» EXERCISE INSTRUCTIONS
Begin at the top of the following data. Copy each line exactly until you have copied the line containing "This screenshot has width=1156, height=774.".

» INPUT MATERIAL
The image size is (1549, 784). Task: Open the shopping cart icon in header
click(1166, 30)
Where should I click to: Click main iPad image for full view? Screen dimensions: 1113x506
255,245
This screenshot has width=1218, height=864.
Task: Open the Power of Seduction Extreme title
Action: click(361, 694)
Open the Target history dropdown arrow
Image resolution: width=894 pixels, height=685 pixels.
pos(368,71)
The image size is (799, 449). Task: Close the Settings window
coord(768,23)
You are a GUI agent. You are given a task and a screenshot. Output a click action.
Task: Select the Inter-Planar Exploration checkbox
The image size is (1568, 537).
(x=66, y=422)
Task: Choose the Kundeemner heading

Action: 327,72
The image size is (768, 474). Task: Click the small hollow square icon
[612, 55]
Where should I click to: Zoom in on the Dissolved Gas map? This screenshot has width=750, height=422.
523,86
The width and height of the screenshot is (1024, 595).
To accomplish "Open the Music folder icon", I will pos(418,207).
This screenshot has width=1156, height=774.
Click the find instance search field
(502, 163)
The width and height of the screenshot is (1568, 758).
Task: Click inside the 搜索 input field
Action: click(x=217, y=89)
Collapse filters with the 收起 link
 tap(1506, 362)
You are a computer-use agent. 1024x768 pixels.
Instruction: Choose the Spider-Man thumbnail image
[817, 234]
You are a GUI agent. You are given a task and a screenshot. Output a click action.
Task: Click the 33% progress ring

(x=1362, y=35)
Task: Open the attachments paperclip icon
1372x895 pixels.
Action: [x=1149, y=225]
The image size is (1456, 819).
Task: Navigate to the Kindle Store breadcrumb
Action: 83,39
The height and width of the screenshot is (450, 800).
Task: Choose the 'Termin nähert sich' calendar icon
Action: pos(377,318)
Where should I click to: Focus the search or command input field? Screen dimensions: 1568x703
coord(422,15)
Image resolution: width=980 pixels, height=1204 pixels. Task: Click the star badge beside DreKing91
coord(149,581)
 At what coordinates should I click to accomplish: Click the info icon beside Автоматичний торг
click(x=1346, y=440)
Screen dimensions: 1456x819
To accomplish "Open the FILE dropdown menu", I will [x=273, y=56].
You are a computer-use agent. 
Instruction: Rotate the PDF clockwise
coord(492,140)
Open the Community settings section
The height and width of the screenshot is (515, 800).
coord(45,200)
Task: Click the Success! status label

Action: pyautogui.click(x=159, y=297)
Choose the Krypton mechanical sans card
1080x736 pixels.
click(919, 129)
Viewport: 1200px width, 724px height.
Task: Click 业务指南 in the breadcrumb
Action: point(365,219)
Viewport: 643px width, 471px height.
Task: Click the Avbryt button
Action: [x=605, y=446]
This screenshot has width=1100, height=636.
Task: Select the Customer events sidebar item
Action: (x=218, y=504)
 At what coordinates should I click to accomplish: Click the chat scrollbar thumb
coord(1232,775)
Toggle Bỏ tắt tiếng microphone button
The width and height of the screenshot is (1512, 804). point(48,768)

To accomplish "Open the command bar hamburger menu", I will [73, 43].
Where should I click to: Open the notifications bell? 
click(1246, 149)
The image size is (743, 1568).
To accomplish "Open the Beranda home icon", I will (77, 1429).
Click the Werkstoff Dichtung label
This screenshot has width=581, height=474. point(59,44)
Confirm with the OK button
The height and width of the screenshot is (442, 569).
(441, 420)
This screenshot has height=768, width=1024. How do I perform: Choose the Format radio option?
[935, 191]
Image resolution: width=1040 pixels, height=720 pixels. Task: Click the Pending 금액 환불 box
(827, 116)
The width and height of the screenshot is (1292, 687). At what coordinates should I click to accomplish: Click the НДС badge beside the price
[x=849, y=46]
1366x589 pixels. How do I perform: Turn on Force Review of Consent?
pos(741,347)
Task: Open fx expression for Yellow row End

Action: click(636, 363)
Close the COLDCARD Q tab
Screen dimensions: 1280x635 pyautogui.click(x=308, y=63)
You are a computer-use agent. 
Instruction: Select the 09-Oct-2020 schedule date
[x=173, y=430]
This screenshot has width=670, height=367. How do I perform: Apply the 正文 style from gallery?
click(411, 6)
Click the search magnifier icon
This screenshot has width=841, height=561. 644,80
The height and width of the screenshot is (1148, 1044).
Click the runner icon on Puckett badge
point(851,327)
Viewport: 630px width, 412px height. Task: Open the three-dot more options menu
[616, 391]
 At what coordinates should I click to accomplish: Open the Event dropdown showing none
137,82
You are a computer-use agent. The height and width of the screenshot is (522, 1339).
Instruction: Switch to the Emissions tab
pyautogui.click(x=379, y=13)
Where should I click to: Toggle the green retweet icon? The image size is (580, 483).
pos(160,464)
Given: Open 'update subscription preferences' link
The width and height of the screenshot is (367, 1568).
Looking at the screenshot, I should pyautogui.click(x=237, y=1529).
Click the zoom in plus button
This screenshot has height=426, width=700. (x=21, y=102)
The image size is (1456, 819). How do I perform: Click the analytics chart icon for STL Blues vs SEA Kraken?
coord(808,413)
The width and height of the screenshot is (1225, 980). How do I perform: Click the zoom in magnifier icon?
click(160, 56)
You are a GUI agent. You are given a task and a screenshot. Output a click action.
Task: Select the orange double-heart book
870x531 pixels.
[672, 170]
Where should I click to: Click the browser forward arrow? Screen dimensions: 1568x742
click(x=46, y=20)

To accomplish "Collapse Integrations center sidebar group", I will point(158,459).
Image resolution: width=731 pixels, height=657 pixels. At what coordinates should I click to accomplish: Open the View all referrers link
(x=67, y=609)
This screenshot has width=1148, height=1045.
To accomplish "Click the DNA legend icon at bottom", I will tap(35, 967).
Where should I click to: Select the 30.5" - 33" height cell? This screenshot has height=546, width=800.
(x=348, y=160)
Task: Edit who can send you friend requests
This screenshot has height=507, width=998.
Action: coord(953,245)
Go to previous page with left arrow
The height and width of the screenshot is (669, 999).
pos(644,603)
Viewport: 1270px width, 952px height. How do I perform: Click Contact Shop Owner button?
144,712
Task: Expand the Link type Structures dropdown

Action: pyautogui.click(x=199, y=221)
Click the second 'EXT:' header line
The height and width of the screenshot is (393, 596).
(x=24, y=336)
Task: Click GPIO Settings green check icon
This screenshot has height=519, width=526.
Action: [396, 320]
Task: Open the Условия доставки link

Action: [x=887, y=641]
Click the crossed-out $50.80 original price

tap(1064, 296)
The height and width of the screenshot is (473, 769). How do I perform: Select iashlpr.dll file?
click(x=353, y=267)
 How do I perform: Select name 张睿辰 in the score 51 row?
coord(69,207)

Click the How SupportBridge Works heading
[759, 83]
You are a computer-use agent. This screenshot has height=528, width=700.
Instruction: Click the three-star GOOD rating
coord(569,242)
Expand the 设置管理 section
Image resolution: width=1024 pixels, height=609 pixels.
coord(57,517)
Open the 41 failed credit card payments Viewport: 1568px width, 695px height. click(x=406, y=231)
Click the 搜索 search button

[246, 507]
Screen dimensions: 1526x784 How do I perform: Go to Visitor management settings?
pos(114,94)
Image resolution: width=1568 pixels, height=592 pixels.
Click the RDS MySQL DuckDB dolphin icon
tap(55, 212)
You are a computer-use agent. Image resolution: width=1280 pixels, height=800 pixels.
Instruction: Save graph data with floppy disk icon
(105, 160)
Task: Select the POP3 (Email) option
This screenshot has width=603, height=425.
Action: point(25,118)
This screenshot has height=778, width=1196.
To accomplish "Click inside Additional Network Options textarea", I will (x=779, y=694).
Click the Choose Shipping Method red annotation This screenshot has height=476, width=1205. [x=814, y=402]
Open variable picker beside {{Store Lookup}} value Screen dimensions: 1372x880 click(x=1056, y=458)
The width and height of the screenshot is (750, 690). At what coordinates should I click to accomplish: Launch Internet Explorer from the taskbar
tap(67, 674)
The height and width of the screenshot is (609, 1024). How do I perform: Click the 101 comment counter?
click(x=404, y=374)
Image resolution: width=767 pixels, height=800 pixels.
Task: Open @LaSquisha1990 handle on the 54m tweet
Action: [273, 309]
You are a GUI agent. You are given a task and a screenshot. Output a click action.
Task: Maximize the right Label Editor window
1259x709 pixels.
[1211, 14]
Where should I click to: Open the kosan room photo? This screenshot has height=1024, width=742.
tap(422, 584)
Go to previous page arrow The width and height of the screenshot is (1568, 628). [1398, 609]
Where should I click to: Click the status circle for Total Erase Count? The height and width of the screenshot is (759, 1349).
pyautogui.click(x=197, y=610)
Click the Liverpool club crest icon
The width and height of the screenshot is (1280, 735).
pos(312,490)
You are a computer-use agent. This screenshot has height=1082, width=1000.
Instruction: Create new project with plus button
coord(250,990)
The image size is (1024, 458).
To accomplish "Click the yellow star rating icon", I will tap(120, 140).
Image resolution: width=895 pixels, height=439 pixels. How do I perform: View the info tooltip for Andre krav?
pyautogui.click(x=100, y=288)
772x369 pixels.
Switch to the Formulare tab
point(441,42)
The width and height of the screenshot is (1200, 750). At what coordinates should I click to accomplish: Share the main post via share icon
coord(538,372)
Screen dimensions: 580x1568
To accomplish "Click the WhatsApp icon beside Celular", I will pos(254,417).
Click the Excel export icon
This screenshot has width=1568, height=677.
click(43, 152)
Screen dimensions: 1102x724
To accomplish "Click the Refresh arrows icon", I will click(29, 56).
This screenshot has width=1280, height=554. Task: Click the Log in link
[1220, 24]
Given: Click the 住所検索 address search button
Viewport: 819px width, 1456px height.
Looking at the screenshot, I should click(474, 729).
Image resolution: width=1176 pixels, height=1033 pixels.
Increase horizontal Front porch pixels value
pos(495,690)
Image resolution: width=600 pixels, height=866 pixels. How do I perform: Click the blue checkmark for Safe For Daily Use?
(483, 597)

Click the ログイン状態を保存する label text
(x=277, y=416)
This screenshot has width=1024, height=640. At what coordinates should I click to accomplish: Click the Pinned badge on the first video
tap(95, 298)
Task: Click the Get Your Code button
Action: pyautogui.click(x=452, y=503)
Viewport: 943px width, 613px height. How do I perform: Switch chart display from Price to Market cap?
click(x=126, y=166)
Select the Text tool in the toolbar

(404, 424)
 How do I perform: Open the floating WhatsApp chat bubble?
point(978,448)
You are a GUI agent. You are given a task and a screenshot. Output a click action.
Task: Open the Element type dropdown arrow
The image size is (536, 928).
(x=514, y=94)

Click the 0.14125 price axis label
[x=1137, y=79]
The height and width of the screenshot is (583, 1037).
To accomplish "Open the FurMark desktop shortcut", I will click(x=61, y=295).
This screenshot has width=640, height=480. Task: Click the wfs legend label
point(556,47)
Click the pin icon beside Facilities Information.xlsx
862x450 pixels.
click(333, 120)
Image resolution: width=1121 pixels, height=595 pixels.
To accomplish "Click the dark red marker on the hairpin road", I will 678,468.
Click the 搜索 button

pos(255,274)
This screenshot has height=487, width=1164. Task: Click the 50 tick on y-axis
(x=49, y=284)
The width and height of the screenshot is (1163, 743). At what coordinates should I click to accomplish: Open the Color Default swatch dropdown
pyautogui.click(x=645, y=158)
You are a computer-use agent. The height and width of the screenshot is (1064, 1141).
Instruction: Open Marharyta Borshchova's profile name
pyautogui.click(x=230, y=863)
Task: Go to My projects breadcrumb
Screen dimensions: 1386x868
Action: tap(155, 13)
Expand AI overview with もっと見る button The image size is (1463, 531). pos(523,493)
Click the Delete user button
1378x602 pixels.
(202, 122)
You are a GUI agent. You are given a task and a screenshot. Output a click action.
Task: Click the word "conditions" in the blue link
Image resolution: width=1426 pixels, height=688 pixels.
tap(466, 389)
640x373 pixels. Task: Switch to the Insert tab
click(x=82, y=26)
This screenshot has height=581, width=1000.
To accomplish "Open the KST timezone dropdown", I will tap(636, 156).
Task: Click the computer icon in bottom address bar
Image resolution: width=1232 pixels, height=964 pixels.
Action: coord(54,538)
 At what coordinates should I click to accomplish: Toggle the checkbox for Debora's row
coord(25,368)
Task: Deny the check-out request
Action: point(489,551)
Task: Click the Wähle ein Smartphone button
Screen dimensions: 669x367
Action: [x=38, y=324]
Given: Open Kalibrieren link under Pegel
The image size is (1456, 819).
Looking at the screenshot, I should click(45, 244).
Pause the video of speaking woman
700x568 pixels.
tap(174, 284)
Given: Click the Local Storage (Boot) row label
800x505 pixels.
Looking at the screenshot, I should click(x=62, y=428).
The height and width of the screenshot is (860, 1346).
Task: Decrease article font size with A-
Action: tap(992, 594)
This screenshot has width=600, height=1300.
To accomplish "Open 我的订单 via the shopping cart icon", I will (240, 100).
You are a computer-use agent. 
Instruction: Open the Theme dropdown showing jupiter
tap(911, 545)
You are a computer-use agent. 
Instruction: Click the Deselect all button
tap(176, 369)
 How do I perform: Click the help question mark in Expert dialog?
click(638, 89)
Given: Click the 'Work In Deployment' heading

» RESULT OF THE EXERCISE
The image size is (1549, 784). Task: Open the shopping cart icon in header
click(1166, 30)
Where should I click to: Click main iPad image for full view? Screen dimensions: 1113x506
255,245
This screenshot has width=1218, height=864.
Task: Open the Power of Seduction Extreme title
Action: click(361, 694)
Open the Target history dropdown arrow
Image resolution: width=894 pixels, height=685 pixels.
pos(368,71)
The image size is (799, 449). Task: Close the Settings window
coord(768,23)
You are a GUI agent. You are given a task and a screenshot. Output a click action.
Task: Select the Inter-Planar Exploration checkbox
The image size is (1568, 537).
(x=66, y=422)
Task: Choose the Kundeemner heading

Action: 327,72
The image size is (768, 474). Task: Click the small hollow square icon
[612, 55]
Where should I click to: Zoom in on the Dissolved Gas map? This screenshot has width=750, height=422.
523,86
The width and height of the screenshot is (1024, 595).
To accomplish "Open the Music folder icon", I will pos(418,207).
This screenshot has width=1156, height=774.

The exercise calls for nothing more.